I hadn’t been on a first date for a while, because I was simply too ugly too busy.
I decided it was time to get back into it, so to speak, and besides, I needed the material.
I started chatting to this woman, and before long, she asked for my number to give me a call.
As soon as we started talking on the telephone, I knew it wasn’t going to work.
It was her voice.
She had one of those long, slow ‘strayan drawls. The kind that makes Kath & Kim sound positively refined.
I had made up my mind not to go any further, until later that evening when I was speaking with one of my friends.
I’m still scratching my head as to how she managed to convince me, but she somehow got me to overlook the voice and give the woman a chance.
I was going to be in her area a couple of days later for work, so organised to meet her for a quick work lunch. A limited time for a 1st date, and the legitimate chance to escape if needed.
Upstairs for thinking, downstairs for dancing, Mike!
I turned up at the cafe, and she arrived not long after.
I wasn’t exactly impressed with her work attire, being a hideous brown and orange shapeless dress, with completely mismatching low heel shoes.
Then she spoke.
“How ya goin’ darl?”
Oh dear God, this was going to be painful.
The waiter came over and asked if we’d like anything to drink while we looked at the menus.

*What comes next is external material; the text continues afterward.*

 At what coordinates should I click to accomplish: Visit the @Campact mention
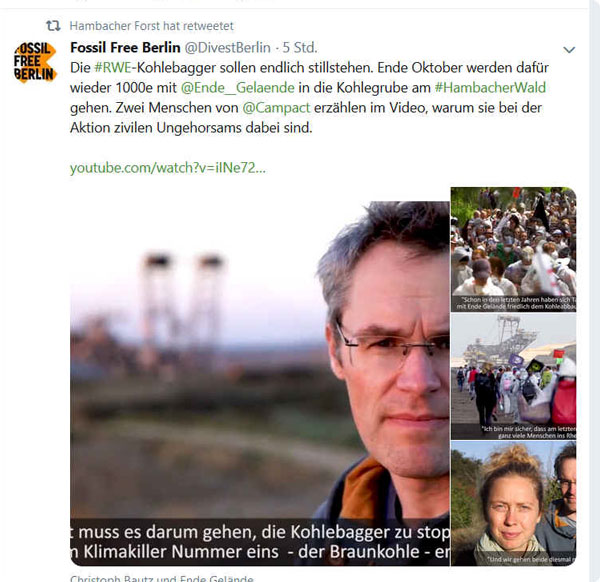[x=276, y=108]
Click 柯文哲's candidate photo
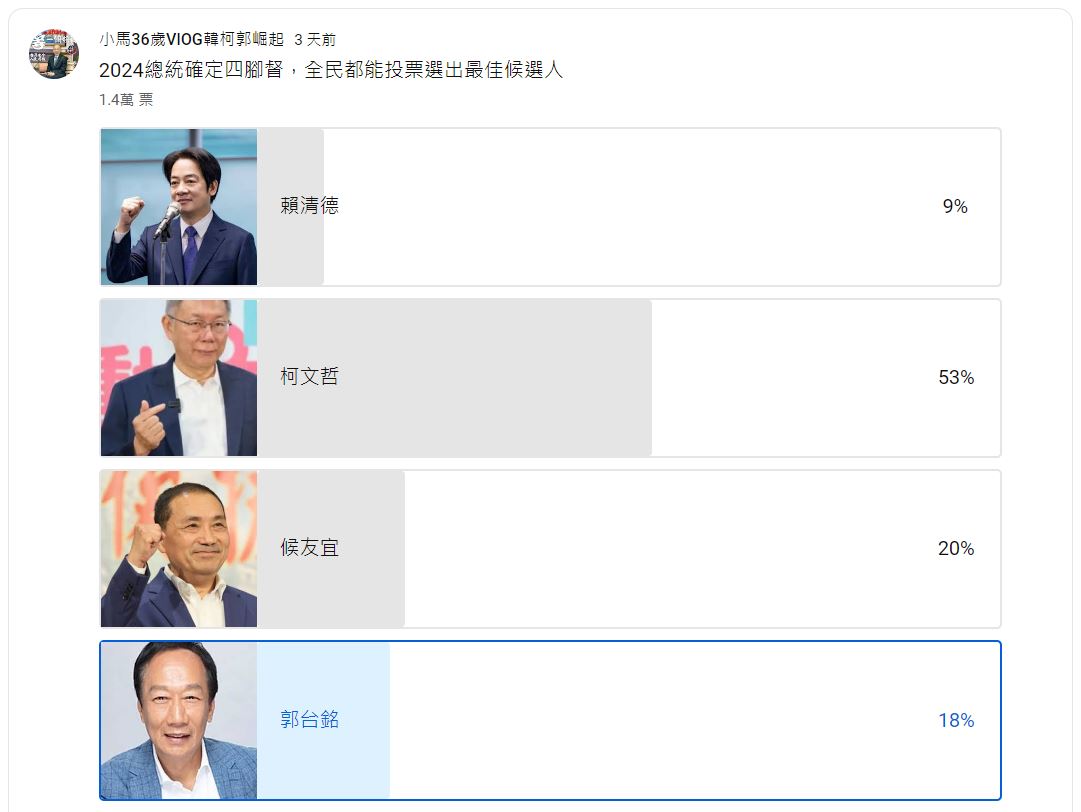1081x812 pixels. 178,377

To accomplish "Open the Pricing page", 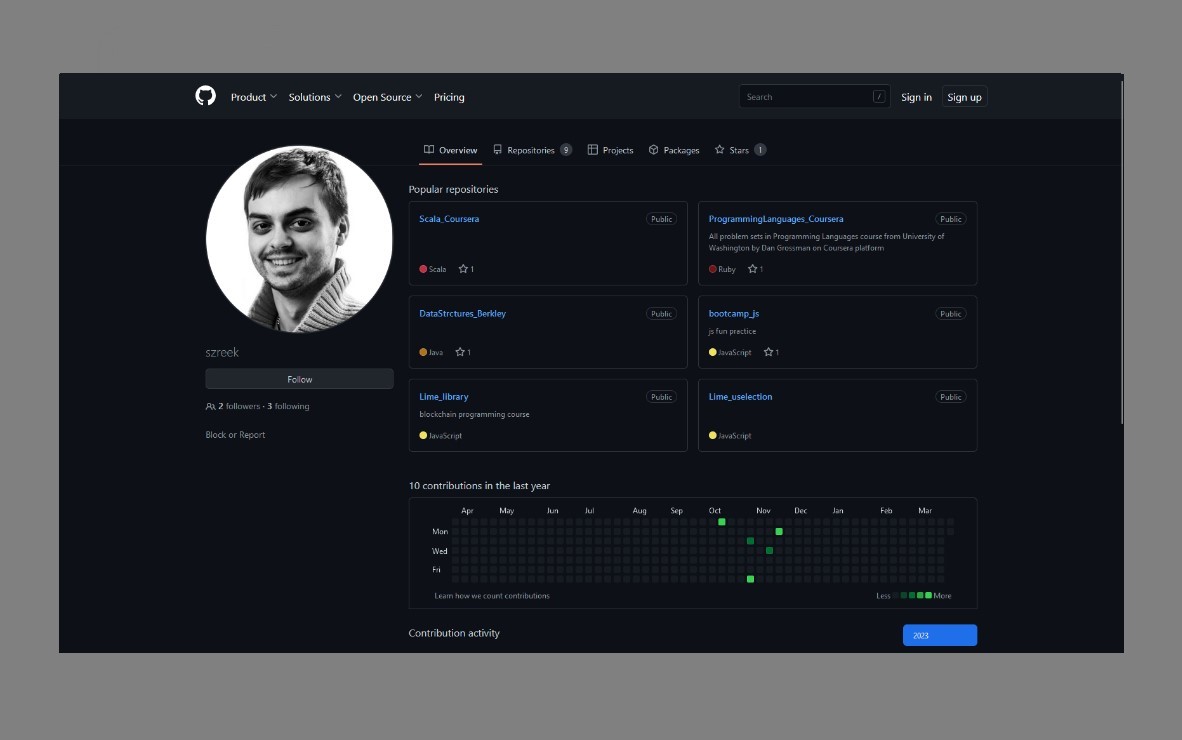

I ordered a lemon lime & bitters, while she didn’t even look up from her menu and said “I wouldn’t mind a Jim Beam & coke, thanks.”
Sure, some people can have a small drink while on their lunch break, I thought to myself.
I have no idea why the hell I was being so tolerant. I must have been really hungry.
We ordered lunch, and halfway through the meal the waiter appeared to ask if everything was okay.
She downed her drink, handed him the glass and said “Oi’ll have anuver one of these, mate!”
Two drinks in the lunch hour. I can only imagine the stress she was going through at work.
The conversation stuttered and spluttered on, with no real interest shown by either one of us, as far as I could tell.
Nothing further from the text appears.